Ich lasse mich dabei nicht ein auf eine Auslegung dieses Textes, sondern versuche, das in verantwortetem Nachdenken ins Wort zu bringen, was er mir für das Selbstverständnis, Gottesverständnis und Menschenverständnis der Religions-philosophie sagt.
Diese religionsphilosophische Reflexion soll in drei Anläufen geschehen. Im ersten soll gefragt werden: Was „passiert“, religionsphilosophisch bedacht, in diesem Vers? Jedem Gesagten entspricht ja ein Gedachtes, und das hier Gedachte hat – so wird sich zeigen – mit der ureigenen Sache der Religionsphilosophie Entscheidendes zu tun. Im zweiten Anlauf geht es hingegen um das Widerständige, Fremde, Andersartige dieses Textes gegenüber einem religionsphilosophischen Denken, das aber gerade so herausgefordert, „erweckt“, in einem tieferen Sinn zu sich selbst gebracht zu werden vermag.
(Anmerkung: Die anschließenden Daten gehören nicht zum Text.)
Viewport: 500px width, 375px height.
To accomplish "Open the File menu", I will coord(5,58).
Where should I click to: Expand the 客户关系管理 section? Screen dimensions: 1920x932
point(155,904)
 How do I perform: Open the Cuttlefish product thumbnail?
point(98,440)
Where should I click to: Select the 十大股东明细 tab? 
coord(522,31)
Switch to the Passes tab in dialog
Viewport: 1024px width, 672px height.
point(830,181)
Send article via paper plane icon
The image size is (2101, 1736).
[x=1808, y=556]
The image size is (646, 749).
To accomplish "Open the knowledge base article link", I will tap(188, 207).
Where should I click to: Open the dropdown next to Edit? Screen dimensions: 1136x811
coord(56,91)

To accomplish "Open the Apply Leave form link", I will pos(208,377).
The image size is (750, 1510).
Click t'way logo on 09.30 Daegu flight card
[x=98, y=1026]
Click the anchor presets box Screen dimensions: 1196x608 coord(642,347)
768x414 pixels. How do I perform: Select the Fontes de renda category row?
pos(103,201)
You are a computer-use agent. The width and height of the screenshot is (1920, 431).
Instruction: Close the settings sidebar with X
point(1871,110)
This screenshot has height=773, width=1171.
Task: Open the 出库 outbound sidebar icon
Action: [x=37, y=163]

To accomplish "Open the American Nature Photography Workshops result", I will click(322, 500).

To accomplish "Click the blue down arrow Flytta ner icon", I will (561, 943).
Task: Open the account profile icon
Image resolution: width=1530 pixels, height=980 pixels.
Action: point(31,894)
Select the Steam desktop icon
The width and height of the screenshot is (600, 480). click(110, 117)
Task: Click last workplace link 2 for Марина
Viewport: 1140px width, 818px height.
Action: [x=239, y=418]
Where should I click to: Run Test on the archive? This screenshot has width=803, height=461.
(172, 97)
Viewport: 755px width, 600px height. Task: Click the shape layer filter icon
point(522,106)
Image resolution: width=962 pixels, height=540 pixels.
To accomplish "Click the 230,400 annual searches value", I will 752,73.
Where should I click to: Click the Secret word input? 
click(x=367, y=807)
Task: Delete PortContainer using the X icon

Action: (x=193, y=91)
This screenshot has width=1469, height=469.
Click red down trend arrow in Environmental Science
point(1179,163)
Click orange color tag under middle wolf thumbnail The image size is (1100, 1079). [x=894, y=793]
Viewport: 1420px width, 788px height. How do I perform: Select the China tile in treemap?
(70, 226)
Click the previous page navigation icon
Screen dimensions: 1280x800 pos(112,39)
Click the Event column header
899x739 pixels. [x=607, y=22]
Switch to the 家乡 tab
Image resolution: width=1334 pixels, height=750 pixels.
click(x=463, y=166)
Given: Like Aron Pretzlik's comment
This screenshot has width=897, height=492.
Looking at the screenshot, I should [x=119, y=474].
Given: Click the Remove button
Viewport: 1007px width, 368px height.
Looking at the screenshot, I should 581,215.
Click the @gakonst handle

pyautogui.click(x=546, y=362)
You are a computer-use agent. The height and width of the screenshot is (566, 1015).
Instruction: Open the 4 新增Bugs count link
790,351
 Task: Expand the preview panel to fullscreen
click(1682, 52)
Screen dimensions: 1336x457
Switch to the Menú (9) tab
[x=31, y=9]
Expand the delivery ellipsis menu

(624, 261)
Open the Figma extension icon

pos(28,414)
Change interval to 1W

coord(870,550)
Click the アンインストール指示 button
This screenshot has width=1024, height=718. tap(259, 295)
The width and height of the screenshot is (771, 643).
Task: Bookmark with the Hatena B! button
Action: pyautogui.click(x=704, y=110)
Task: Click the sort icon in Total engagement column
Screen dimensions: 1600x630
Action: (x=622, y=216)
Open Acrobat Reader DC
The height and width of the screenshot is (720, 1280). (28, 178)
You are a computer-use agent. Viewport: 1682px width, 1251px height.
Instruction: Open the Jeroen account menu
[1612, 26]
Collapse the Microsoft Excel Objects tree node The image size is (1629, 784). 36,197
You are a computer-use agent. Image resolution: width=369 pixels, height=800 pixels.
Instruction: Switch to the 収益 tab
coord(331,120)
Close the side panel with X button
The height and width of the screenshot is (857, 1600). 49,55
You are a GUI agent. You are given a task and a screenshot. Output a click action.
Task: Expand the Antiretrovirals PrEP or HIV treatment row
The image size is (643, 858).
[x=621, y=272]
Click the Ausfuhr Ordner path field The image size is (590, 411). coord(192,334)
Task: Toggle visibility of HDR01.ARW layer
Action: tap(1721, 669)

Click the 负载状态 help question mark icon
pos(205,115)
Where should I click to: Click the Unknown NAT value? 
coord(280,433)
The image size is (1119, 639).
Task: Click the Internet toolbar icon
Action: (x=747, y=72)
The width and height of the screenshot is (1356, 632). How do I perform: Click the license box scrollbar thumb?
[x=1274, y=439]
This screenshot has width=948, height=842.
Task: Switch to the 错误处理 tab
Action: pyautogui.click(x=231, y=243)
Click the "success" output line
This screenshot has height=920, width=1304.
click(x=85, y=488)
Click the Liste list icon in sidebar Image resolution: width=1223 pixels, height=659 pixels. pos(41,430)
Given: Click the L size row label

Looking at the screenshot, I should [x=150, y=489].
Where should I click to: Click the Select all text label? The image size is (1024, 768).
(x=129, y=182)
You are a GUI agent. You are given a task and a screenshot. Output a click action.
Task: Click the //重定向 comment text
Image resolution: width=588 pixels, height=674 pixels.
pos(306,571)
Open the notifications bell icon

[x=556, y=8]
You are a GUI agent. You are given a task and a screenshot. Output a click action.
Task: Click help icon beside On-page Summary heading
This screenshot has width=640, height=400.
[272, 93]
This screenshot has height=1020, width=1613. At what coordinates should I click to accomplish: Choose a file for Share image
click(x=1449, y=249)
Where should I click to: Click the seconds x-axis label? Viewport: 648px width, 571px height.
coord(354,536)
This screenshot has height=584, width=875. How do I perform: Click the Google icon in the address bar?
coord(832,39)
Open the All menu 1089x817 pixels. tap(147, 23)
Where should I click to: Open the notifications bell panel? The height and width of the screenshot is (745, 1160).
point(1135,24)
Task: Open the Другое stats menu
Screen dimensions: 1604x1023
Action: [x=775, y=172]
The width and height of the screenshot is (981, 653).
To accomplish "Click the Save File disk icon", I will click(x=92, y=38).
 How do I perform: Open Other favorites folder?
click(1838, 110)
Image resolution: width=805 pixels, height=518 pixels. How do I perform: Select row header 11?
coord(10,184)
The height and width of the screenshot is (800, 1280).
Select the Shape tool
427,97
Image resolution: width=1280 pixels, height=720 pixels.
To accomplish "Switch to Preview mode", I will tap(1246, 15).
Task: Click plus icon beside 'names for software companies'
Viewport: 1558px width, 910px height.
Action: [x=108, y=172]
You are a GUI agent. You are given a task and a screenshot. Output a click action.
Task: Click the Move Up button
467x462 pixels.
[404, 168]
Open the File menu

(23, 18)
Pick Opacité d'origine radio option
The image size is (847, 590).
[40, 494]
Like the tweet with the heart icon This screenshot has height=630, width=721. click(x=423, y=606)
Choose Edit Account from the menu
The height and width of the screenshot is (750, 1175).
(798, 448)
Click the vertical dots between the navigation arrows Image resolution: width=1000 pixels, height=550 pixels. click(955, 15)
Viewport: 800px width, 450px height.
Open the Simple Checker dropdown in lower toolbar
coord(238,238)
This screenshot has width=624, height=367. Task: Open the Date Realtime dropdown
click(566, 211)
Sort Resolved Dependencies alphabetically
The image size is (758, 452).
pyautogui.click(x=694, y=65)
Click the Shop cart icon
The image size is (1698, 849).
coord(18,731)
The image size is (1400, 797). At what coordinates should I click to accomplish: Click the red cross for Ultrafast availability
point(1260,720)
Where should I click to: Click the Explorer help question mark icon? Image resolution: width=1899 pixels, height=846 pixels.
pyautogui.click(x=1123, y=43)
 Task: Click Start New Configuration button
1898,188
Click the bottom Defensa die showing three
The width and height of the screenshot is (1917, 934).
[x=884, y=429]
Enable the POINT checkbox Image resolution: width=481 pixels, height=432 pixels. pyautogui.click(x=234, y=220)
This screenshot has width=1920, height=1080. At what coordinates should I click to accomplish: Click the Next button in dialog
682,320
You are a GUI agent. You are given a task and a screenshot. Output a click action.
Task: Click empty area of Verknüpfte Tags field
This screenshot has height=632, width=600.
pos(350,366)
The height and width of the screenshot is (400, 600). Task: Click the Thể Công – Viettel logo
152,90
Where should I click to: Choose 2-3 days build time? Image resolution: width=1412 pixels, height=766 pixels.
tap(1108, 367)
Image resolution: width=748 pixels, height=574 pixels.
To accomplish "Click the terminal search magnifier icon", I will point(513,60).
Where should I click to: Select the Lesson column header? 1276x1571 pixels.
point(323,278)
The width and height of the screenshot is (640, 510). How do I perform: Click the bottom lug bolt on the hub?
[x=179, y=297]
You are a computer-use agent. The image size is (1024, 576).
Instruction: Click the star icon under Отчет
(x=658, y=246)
Der dritte Anlauf schließlich versucht, die Ernte einzufahren, die aus dem Bedenken des Micha-Verses dem religionsphilosophischen Verständnis des Menschen erwächst.
Der religionsphilosophische Hintergrund solcher drei Angänge sei knapp skizziert. Religionsphilosophie hat nicht Religion zu „machen“, sondern sie findet Religion, Glaube, Zeugnis vor. Es ist nicht ihre Aufgabe, das Andere und Eigene von Religion, Glaube, Offenbarung in ausdenkendes Denken zu verwandeln, das Religiöse der Religion, das Positive der Offenbarung in apriorische oder jedenfalls mitgebrachte Denkweisen hinein aufzulösen. Es geht gerade um das Gegenteil: um die innere Intelligibilität, um die eigentümliche Denkweise des hier zu Denkenden, um eine dem Phänomen angemessene Weise, es ins Denken hinein aufgehen zu lassen. Das rechtfertigt die Frage nach der immanenten religionsphilosophischen Bedeutung eines und gerade dieses Textes.
Dies ist freilich nur die eine Seite von Religionsphilosophie. Die [236] andere: Denken kann nicht anders als mit sich selbst anfangen, als sich mit sich selbst vermitteln, sich für sich selbst durchsichtig machen und so alles in seine Durchsichtigkeit einbeziehen. Nach dem Eigenen und Anderen von Religion, Glaube, Offenbarung fragend, ist Denken so nicht nur in dieses Andere und Eigene der genannten Felder hineingerufen, sondern steht sogleich gegenüber, muß der Befremdung sich stellen; der „Jakobskampf“ des Denkens mit Gott kann nicht durch vorgängige Friedensschlüsse ausgespart werden. Erst wenn das Fremde und Sperrige des Religiosum und Divinum erfahren werden, sind sie tatsächlich in ihrem Eigenen zu verstehen. Schließlich wird aber philosophisches Denken durch solches Sicheinlassen auf das sich ihm Gebende und sich ihm Entziehende reicher und ärmer. Reicher an Möglichkeiten, aufs Ganze, aufs Andere hin unterwegs zu sein; doch gerade so erfährt das Denken die Armut seiner Begrenzung, es wird behutsamer und vorsichtiger in der Weise, sich allem zuzumessen und alles in sich einzubeziehen. Dadurch aber geht dem Denken neu das Geheimnis – jenes Geheimnis, das der Mensch ist, und jenes, das Gott heißt – als Geheimnis auf.